The title No Options comes from the opening track “I Will Not Lose,” featuring Monstalung, Jumbo Green and Back Yonder Funk. It speaks to what an uphill battle it is to be a hip-hop artist in Appalachia. There often are literally no options for where to perform, how to get your record out or who to find support from.
“We had to perform in biker bars, at the VFW, at raves, at house parties,” said Monstalung, who grew up in Ansted, WV. He described Ansted as “holler living,” a town where there were no stop signs.

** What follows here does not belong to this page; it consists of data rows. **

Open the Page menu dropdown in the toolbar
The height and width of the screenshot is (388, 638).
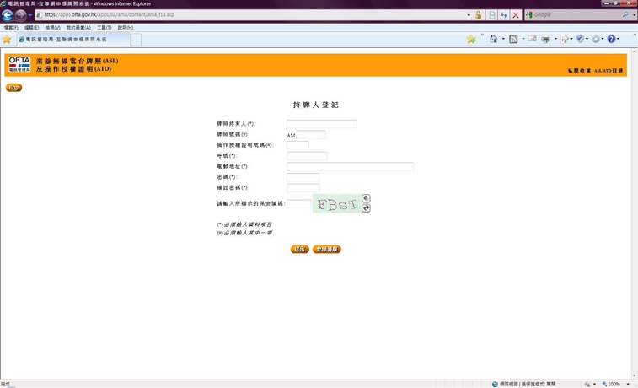pos(566,40)
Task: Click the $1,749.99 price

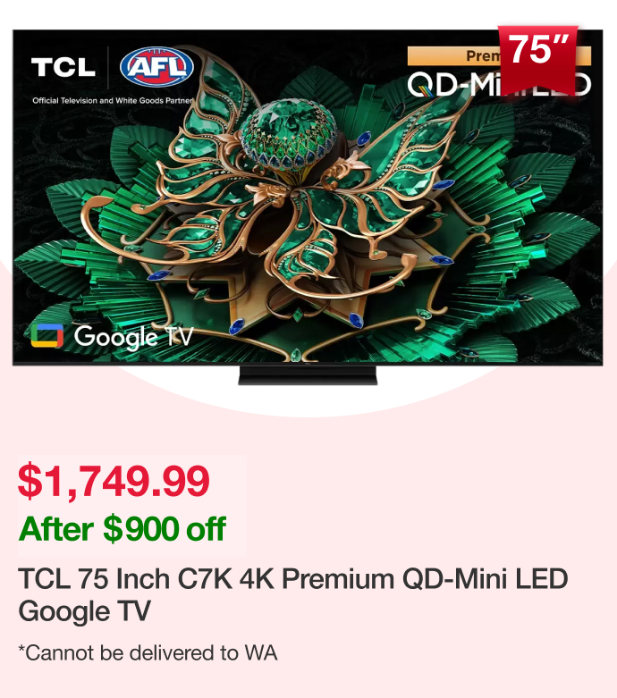Action: pyautogui.click(x=114, y=481)
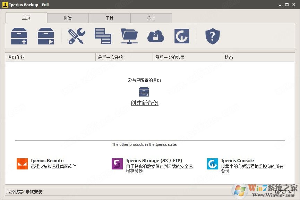
Task: Click the 状态 column header
Action: click(229, 57)
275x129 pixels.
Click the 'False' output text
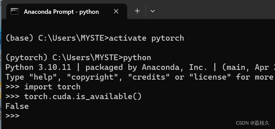[17, 106]
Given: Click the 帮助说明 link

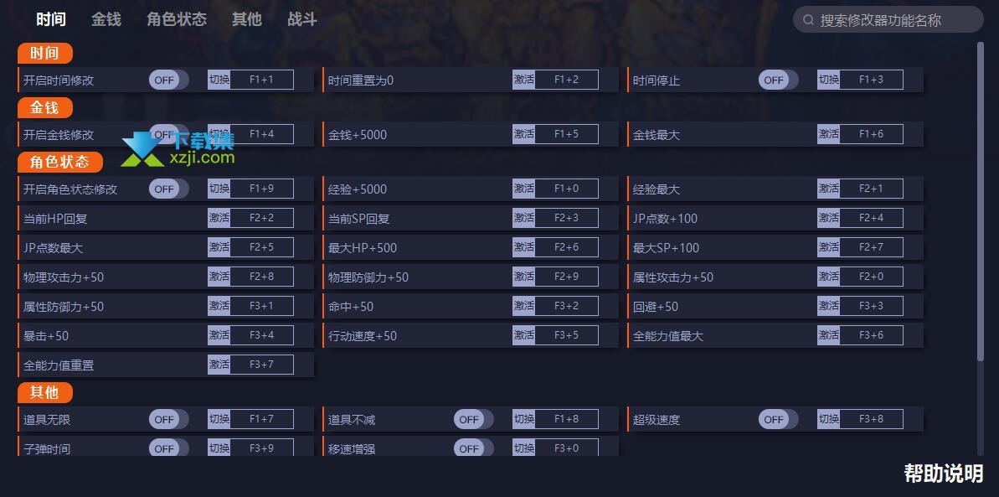Looking at the screenshot, I should tap(944, 474).
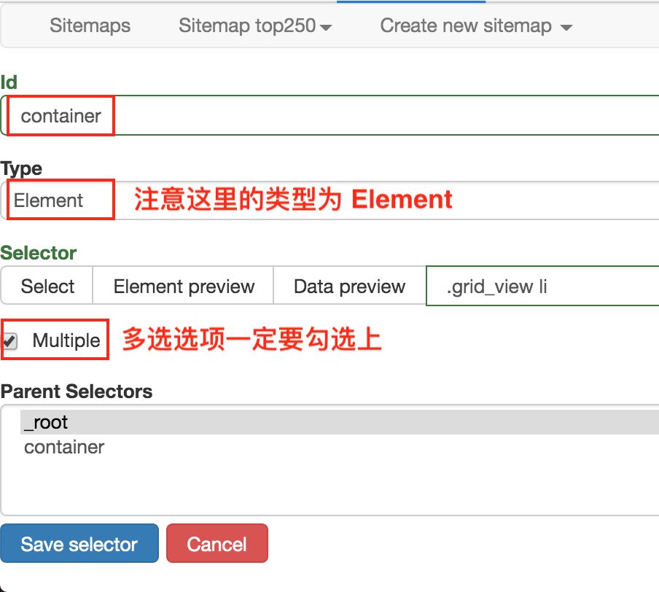The image size is (659, 592).
Task: Expand the Sitemap top250 dropdown menu
Action: (x=255, y=26)
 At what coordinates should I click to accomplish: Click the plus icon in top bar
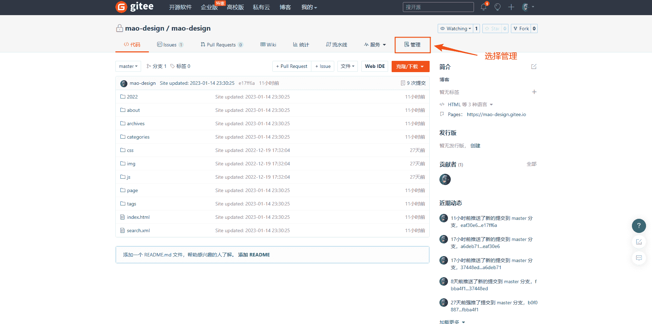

“Growing up, we didn’t really have something to call our own. At that time, you asked somebody who their favorite athlete or artist is, it’ll always be someone from out of state.” He and his contemporaries started the rap group 304 Recons, named after the area code where he grew up. “We made a conscious effort to talk about how we grew up, in these hollers, in these trailer parks. By 2009, 2010, we started seeing kids with 304 Recon tattoos. I’ve seen it on the back, the chest, the arms. I’ve seen kids cry in front of me,” he recounted. “It was bigger than the music. It was self-pride we were pushing. In a place that doesn’t have it, people drink it like water.”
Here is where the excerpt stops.